There is an experimental fast breeder at Tokaimura called Joyo which means "everlasting sun" -- and there are already suggestions that the haste to handle uranium at Tokaimura, to do things "faster", may have been connected with Joyo.

Joyo FBR has been in operation, as far as is known without incident, since 1978. Joyo led to the building of a prototype FBR power station at Monju which leaked sodium, and low-level radiation, four months after it went into operation in 1995.

At present, according to one Japanese report "work is concentrated on counter measures against sodium leakage". But Monju remains shut and there are no known plans as yet to reopen it.

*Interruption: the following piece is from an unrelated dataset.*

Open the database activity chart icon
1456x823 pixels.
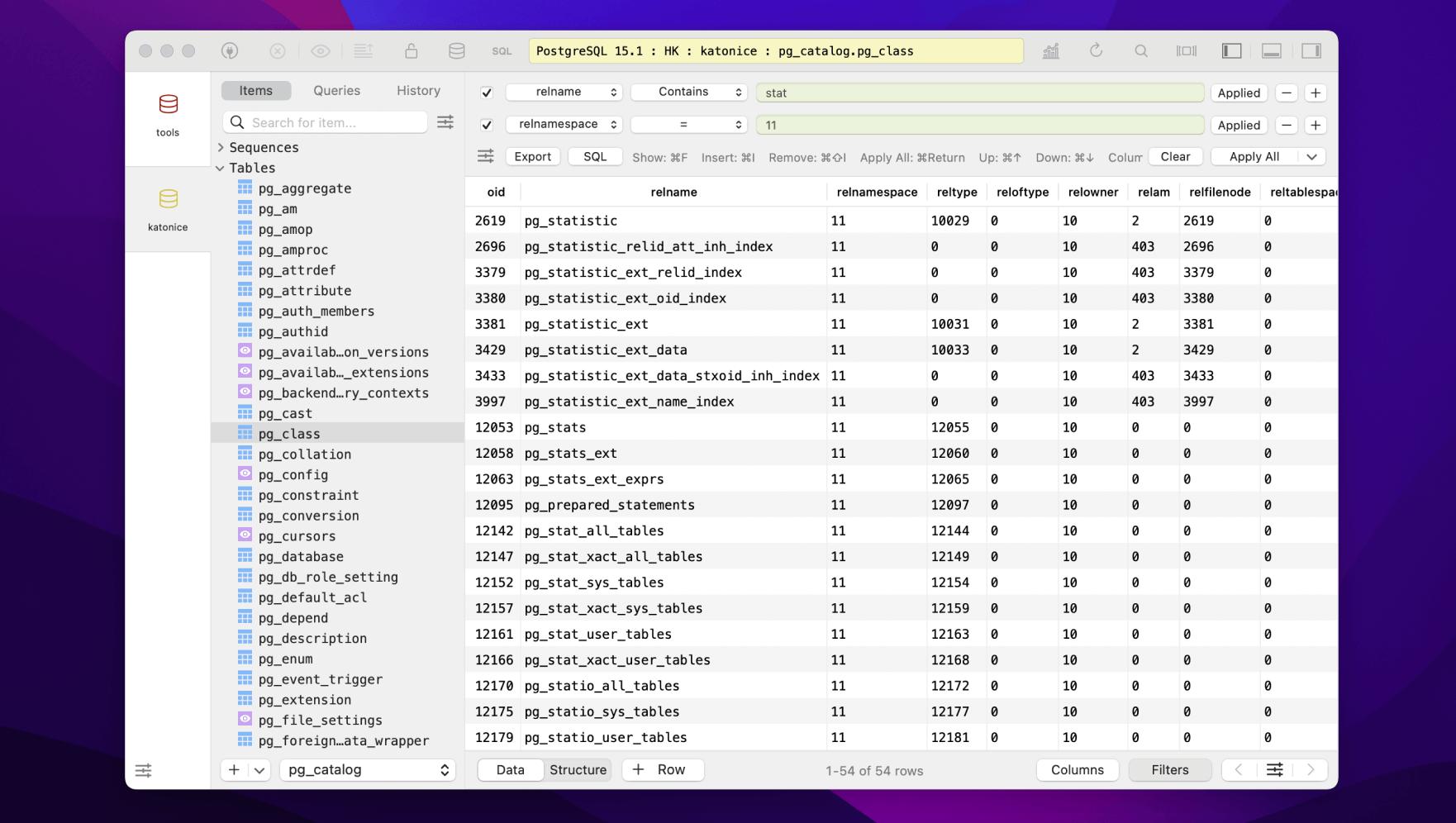tap(1051, 50)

It is strategically obvious why bureaucratic hubris drives Japan towards developing fast breeder reactors against all the odds. Were they successful, Japan would free itself from dependence on Middle Eastern oil, and from dependence on foreign energy imports.

Japanese politicians have been shaken by the severity of this latest accident --- which forced Prime Minister Keizo Obuchi to delay a cabinet reshuffle. The politicians are in danger of falling foul of irate Japanese voters for whom this is almost certainly one nuclear accident too many.

But the larger question is whether the politicians should intervene to bring the bureaucrats down to earth.

A government which cannot insist on its own regulations being adopted in uranium processing manuals by private nuclear companies is hardly in a good position to grapple with the far more hazardous technology of fast breeder reactors.